100% correct. We won't know how Okami handles Silva shots. Chances are in 25 minutes Silva will be able to land some strikes and Silva has insane power and accuracy. People can say what they want about Chael, but he's tough as nails. It will be very interesting to see if Okami can take it like Chael did.


----------



## Roflcopter (Sep 5, 2008)

PheelGoodInc said:


> To the bold: Yes. His name is Dan Henderson.* He was doing really well wrestling Silva until he decided to stand. I have no doubt he regrets not sticking to wrestling.*
> 
> Okami is not an Olympic wrestler, but neither was Lutter who managed to get him down (twice I think?).
> 
> Surely not everyone can take Silva down at will. It will take good wrestling and I believe Okami has that. Everyone knows MMA is flooded with wrestlers right now.* I do believe that Sonnen showed the way for some good wrestlers / grapplers to beat Silva*... who was seen as practically invincible before the Sonnen fight.


This is extremely inaccurate. He failed both of his takedowns in that round....not only that, he made almost no effort to stand and trade. Seconds after failing a clinch takedown, he got caught with some punches and even pulled guard to avoid the stand up. But then he got choked.

Once. Anderson also had no knees going into that fight so take it with a grain..

Not at all again. This was Anderson's known weakness for the last several years. It was in Leben's gameplan(he got knocked out though in the first exchange)...Rich tried it(Anderson scrambled right back up and stuff the rest)....Nate tried it(Big John with a bit of a B.S standup, then the wrestling switch on the failed takedown then the KO)...Maia and Leites tried it(failed) and Hendo tried it(got outgrappled)....Sonnen didn't do anything any different then the tons of other opponents he's fought. Hell, even guys back in the day like Carlos Newton and Ryo Chonan employed takedown heavy gameplans... The only difference is Sonnen is one of the best wrestlers to ever step into the cage, so he was able to take Silva down easily (LIKE HES TAKEN DOWN EVERYONE ELSE VERY EASILY). And he still got submitted.

┄┄┄┄┄┄

● EXERCISES TO COMPLETE
**1)** Reproduce the part of the thread about Silva, starting with "This is extremely" and going on through "with a grain..".
**2)** Answer these questions from the thread about Silva:
(a) In the opening post, how many minutes does the writer say Silva will have to land some strikes?
(b) In the quoted post, which fighter is named as doing really well wrestling Silva until he decided to stand?
(c) In the final reply, which two fighters from back in the day are said to have used takedown-heavy gameplans?

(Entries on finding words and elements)
┄┄┄┄┄┄

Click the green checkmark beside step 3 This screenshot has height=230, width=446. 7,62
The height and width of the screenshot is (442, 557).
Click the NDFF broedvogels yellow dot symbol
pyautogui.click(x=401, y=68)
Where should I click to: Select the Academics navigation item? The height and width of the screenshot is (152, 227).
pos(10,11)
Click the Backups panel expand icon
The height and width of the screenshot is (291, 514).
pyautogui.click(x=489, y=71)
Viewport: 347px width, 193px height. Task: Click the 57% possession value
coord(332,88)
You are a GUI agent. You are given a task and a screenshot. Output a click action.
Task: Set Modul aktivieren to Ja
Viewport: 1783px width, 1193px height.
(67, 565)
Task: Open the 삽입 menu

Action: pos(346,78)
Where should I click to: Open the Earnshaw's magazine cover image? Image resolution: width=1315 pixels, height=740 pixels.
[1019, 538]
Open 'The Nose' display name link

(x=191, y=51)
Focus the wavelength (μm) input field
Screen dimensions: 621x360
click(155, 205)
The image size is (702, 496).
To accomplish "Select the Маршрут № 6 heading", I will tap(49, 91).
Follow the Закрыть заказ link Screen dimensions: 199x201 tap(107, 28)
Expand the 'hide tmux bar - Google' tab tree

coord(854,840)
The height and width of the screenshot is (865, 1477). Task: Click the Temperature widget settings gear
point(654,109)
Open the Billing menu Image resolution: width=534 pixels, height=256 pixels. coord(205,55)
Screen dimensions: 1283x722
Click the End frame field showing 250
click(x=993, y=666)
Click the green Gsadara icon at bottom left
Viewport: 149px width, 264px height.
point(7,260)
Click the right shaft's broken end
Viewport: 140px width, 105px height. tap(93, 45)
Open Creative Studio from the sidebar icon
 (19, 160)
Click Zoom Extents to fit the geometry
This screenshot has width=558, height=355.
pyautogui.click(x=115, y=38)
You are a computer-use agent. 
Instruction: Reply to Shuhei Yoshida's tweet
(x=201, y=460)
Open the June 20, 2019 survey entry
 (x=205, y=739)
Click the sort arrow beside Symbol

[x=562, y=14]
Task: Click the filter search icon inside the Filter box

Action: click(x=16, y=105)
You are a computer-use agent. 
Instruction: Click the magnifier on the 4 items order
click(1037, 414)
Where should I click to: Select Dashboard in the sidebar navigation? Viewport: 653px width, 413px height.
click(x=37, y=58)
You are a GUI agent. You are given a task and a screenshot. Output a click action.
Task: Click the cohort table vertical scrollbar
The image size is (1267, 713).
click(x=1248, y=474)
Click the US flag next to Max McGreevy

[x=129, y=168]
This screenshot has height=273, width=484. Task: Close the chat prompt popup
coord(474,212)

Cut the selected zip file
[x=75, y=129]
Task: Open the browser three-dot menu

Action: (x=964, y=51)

┄┄┄┄┄┄

● RESPONSES PER TASK
**1)**
This is extremely inaccurate. He failed both of his takedowns in that round....not only that, he made almost no effort to stand and trade. Seconds after failing a clinch takedown, he got caught with some punches and even pulled guard to avoid the stand up. But then he got choked.

Once. Anderson also had no knees going into that fight so take it with a grain..

**2)**
(a) 25 minutes
(b) Dan Henderson
(c) Carlos Newton and Ryo Chonan